In den letzten Tagen haben Ägyptens Militär und die Sicherheitsbehörden mithilfe von tatkräftigen Maßnahmen eine gewisse Sicherheit und Stabilität im Land herbeigeführt. Im Zuge dieser Maßnahmen hat die Übergangsregierung führende Mitglieder der Muslimbrüderschaft verhaftet. Die Organisation steht vor einer ungewissen Zukunft.
Ex-Präsident Mohammed Mursi, selbst Anhänger der Muslimbrüderschaft, wurde am 3. Juli vom Militär des Amtes enthoben. Dies hat zu anhaltenden Demonstrationen seiner Anhänger geführt. Am 14. August hat die Polizei eine Räumung der Protestlager der Mursi-Anhänger umgesetzt und danach landesweit mehr als 100 hochrangige Mitglieder der Muslimbrüder verhaftet. Am 20. August wurde der Vorsitzende der Muslimbrüder, Mohammed Badie, festgenommen.

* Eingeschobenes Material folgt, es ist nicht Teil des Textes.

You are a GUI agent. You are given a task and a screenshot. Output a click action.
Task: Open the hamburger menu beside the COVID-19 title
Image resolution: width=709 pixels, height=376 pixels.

Beobachter sind der Ansicht, die großangelegte Verhaftung der Kernmitglieder durch die Polizei ziele darauf ab, deutlich zu machen, dass die Interimsregierung die nationalen Sicherheit und Stabilität mit allen Mitteln wahren will. Obwohl die Muslimbrüder zu Protesten auf friedliche Weise aufgerufen haben, können auch sie sich der Verantwortung für einige blutige Auseinandersetzungen nicht entziehen. Nach der kürzlichen Umsetzung des Ausgehverbots erklärte der ägyptische Ministerpräsident Hazem al-Biblawi, nach einer Normalisierung der Lage in Ägypten werde der Prozess des politischen Übergangs umgehend in Gang gesetzt. Dabei würden keine politischen Kräfte ausgeschlossen. Dies könnte darauf hindeuten, dass die Tür zu einer politischen Versöhnung für die Muslimbrüder noch offen ist.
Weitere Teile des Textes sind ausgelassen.